Journal of Sedimentary Research (SEPM)


Journal of Sedimentary Research
Vol. 82 (2012), No. 9. (September), Pages 723-746
Research Article

Milankovitch-Scale Sequence Stratigraphy and Stepped Forced Regressions of the Turonian Ferron Notom Deltaic Complex, South-Central Utah, U.S.A.

Yijie Zhu, Janok P. Bhattacharya, Weiguo Li, Thomas J. Lapen, Brian R. Previous HitJichaTop, Brad S. Singer


Laterally extensive outcrops in south-central Utah of the Turonian Ferron Notom Delta Complex and its bounding shales contain numerous chronometrically age-dated bentonite beds. The chronometry enables estimation of rates of accommodation and accumulation change. Integration of 56 measured sections and walking and tracing of beds allowed rigorous application of the concept of shoreline trajectory, using the lower bentonites as stratigraphic datums. Geometric stratal relationships along with facies dislocations were used to define high-frequency sequences and systems tracts. Forty-three parasequences were grouped into 18 parasequence sets, five simple sequences, and one sequence set. Parasequence sets show repeated, aggradational–progradational, degradational, progradational–aggradational, and retrogradational stacking patterns, which match the recently developed accommodation succession model.

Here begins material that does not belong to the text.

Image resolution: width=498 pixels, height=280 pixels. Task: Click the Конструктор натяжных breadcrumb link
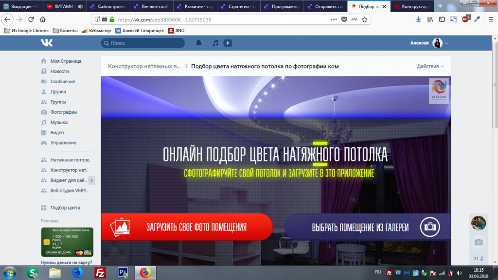point(144,66)
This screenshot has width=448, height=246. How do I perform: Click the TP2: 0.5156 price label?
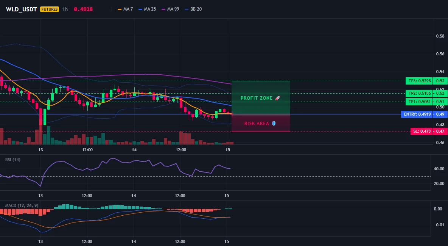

The chronometric analysis shows that the high-frequency sequences are Milankovitch-scale (approximately 100,000 yr), and record sea-level falls of up to 50 meters. The most complete sequence set, sequence set 3, shows clear evidence of a prolonged and stepped forced regression, with two additional higher-frequency sequences (possibly 40 kyr cycles), forming a forced regressive sequence set. This matches previous observations that valley systems, associated with the sequence boundaries, are compound, and also record higher-frequency cut-and-fill cycles. Among the various controlling factors causing cyclicity, such as shoreline autoretreat, delta-lobe switching, and allogenic controls such as climate, tectonics, and eustasy, we hypothesize that glacio-eustasy is the most likely control on the cyclicity of Ferron deposition, overprinted on a tectonically active basin. Gradual build-up of glaciers are hypothesized as a possible explanation of the punctuated downsteps observed in the forced regressive sequence set 3.